[GOAL OF THE EXERCISE]
Retype, without any change, the line that contains "Open the Groups icon in the ribbon" and every line that follows it to the end of the entries, and nothing else.

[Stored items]
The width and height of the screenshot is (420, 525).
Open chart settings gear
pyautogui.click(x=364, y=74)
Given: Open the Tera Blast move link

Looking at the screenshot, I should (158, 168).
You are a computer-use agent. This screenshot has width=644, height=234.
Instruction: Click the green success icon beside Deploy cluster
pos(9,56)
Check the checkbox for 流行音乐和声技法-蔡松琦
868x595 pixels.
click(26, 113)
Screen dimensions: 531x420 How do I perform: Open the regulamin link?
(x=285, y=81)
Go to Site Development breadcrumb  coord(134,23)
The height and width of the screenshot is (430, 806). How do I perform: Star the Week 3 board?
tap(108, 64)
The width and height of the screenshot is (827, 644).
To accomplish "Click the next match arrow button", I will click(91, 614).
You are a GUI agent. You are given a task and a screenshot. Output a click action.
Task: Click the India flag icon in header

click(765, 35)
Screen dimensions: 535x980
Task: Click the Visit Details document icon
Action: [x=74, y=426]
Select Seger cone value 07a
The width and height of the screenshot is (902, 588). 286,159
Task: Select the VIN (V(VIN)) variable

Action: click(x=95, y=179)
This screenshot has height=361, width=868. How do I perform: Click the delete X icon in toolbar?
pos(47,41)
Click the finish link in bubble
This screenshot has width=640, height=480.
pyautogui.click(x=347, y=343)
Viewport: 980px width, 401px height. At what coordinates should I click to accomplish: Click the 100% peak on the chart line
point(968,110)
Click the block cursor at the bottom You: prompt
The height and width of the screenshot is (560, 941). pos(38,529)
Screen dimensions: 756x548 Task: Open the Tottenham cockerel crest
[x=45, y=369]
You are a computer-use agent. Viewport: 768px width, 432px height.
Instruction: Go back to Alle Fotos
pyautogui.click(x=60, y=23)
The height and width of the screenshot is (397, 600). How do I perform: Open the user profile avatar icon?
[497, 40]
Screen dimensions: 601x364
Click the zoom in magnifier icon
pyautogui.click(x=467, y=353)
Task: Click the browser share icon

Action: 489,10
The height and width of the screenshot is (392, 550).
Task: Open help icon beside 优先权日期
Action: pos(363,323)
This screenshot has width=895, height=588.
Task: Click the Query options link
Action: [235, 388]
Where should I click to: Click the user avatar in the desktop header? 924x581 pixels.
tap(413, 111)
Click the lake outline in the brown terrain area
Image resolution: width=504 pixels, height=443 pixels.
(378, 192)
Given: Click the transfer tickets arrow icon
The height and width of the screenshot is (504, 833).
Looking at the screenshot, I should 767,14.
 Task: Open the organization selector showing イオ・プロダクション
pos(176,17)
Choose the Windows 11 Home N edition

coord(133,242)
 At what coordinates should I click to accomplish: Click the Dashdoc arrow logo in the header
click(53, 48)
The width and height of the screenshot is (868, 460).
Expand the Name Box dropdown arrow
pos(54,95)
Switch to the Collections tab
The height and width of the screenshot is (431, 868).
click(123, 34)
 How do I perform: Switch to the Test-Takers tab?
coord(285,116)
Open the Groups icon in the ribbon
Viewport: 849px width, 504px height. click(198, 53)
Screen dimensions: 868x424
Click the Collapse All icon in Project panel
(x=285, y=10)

[EXERCISE SOLUTION]
Open the Groups icon in the ribbon
Viewport: 849px width, 504px height. click(198, 53)
Screen dimensions: 868x424
Click the Collapse All icon in Project panel
(x=285, y=10)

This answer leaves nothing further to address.